**SHORT TASK:** Rewrite the rows, from the line containing "The image size is (600, 424)." through the end of the rows, as a Markdown table with the columns Number and Record line, omitting any blank lines.

**PROVIDED DATA:**
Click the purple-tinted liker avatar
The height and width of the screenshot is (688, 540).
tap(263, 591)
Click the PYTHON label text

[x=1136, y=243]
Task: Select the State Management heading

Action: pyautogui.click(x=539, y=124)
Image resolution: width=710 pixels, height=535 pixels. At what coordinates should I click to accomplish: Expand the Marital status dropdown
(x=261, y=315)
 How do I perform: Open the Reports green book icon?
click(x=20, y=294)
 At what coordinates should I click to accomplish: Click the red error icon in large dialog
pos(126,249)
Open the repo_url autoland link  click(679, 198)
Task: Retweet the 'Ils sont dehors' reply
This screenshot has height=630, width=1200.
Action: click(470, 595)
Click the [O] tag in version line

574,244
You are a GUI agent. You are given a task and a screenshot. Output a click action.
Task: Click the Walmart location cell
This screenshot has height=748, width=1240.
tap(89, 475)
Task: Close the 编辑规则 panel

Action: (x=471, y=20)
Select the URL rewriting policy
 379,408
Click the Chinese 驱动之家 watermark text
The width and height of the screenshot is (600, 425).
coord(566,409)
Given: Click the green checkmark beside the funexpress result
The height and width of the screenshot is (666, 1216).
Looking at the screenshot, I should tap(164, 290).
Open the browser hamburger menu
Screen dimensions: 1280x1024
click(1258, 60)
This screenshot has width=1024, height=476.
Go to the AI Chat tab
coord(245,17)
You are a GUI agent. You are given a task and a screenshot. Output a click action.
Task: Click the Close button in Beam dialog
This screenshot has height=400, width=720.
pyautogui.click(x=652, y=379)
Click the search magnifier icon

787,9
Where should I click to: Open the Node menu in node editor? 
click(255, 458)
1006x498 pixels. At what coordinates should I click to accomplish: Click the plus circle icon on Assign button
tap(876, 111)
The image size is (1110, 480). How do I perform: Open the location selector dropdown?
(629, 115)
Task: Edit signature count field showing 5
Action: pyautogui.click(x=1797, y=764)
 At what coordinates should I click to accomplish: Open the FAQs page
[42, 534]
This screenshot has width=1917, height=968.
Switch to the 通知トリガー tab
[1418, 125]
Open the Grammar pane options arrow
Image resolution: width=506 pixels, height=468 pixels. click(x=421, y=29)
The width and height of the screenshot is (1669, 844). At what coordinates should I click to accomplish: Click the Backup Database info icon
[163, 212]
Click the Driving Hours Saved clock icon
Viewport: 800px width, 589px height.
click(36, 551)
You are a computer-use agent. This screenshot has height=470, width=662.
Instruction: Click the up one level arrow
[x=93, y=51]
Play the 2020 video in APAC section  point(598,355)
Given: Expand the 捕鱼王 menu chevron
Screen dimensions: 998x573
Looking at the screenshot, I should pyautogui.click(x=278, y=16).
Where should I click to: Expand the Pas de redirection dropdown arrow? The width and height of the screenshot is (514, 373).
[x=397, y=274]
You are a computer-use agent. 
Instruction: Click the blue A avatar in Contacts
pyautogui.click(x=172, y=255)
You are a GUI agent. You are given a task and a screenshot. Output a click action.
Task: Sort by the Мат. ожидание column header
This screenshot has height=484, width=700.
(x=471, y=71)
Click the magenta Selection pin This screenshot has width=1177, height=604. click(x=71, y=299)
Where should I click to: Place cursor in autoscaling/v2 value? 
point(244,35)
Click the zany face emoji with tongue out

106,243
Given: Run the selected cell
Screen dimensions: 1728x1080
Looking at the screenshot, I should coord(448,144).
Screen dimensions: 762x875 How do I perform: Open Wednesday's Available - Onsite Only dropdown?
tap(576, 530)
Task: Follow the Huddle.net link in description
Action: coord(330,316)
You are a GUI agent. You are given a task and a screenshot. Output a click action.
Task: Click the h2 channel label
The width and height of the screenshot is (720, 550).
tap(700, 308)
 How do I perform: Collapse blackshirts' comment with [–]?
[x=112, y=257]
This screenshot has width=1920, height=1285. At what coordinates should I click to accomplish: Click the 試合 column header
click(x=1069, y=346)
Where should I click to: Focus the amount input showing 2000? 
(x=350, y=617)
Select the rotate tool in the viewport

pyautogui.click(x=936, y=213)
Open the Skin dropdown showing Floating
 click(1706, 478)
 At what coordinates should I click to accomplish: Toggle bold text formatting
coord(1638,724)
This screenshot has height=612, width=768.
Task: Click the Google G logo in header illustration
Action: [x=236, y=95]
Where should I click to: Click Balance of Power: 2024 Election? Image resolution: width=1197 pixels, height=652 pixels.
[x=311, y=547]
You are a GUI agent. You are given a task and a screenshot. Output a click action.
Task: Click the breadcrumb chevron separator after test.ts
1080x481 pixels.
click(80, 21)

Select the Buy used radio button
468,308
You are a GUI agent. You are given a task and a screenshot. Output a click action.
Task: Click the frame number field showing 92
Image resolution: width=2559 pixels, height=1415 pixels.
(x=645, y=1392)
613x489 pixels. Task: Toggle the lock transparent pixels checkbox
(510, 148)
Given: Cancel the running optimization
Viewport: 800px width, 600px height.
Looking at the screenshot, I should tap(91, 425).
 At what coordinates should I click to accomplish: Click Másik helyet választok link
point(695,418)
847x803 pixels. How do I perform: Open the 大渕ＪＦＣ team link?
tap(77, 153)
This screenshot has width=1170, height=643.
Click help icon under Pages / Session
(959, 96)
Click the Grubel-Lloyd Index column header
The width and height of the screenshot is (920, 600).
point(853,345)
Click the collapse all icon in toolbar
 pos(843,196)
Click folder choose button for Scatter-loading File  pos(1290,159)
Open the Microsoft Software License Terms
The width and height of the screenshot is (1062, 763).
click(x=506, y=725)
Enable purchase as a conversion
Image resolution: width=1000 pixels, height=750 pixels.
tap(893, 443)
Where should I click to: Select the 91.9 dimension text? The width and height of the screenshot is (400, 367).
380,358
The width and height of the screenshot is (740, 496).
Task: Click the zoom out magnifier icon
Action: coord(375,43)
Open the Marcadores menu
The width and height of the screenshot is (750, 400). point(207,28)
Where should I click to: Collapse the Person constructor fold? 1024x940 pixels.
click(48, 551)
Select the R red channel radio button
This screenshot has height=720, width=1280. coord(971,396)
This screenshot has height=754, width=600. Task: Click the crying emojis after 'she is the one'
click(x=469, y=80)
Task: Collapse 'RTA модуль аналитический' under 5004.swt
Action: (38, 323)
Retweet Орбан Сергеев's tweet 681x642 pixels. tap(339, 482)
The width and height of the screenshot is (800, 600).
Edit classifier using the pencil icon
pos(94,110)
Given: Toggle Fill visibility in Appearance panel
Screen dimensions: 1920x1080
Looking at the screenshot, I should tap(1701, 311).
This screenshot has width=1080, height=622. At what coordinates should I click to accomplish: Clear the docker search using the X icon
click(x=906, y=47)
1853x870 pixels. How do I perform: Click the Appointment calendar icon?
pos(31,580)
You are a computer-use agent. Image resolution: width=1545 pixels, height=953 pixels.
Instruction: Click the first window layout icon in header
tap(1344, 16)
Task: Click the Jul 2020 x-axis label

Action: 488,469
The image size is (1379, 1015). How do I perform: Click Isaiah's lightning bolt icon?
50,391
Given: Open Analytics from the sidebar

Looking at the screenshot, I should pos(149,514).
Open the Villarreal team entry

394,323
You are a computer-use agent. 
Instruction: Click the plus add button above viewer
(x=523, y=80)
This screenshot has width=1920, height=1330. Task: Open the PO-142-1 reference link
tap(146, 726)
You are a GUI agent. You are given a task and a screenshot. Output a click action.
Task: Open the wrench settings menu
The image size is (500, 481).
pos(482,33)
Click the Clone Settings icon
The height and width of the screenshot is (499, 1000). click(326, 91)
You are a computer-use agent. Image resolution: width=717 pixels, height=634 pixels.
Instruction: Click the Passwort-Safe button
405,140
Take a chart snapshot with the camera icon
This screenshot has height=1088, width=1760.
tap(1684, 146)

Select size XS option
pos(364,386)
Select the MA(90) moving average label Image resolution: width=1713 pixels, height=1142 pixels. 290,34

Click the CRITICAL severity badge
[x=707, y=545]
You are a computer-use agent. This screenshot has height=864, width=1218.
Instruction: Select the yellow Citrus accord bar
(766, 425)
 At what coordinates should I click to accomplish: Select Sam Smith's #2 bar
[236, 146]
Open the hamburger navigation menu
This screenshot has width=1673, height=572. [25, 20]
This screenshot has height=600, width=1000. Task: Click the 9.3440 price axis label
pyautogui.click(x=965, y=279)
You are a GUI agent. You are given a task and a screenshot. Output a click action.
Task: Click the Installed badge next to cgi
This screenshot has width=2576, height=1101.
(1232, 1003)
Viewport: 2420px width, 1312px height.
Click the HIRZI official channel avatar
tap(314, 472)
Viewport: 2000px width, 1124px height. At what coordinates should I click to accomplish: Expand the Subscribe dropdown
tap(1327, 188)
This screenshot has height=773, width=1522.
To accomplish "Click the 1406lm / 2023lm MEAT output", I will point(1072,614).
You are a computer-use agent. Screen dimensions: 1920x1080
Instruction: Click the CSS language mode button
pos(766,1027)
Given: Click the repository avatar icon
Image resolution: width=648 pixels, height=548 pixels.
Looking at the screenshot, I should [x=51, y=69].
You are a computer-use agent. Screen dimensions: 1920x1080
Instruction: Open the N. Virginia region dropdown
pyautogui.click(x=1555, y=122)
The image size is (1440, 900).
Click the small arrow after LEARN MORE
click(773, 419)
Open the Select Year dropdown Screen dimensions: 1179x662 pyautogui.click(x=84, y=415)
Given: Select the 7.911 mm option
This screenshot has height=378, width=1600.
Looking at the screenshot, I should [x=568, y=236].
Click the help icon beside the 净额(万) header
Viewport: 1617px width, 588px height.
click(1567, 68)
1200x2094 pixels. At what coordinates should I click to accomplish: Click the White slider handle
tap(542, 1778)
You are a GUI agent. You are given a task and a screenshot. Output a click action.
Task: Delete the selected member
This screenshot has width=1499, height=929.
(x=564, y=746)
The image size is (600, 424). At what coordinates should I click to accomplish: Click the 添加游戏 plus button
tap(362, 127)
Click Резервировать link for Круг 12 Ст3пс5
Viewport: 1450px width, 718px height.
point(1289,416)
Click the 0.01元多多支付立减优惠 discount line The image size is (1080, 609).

**WRITTEN RESPONSE:**
| Number | Record line |
|---|---|
| 1 | The image size is (600, 424). At what coordinates should I click to accomplish: Click the 添加游戏 plus button |
| 2 | tap(362, 127) |
| 3 | Click Резервировать link for Круг 12 Ст3пс5 |
| 4 | Viewport: 1450px width, 718px height. |
| 5 | point(1289,416) |
| 6 | Click the 0.01元多多支付立减优惠 discount line The image size is (1080, 609). |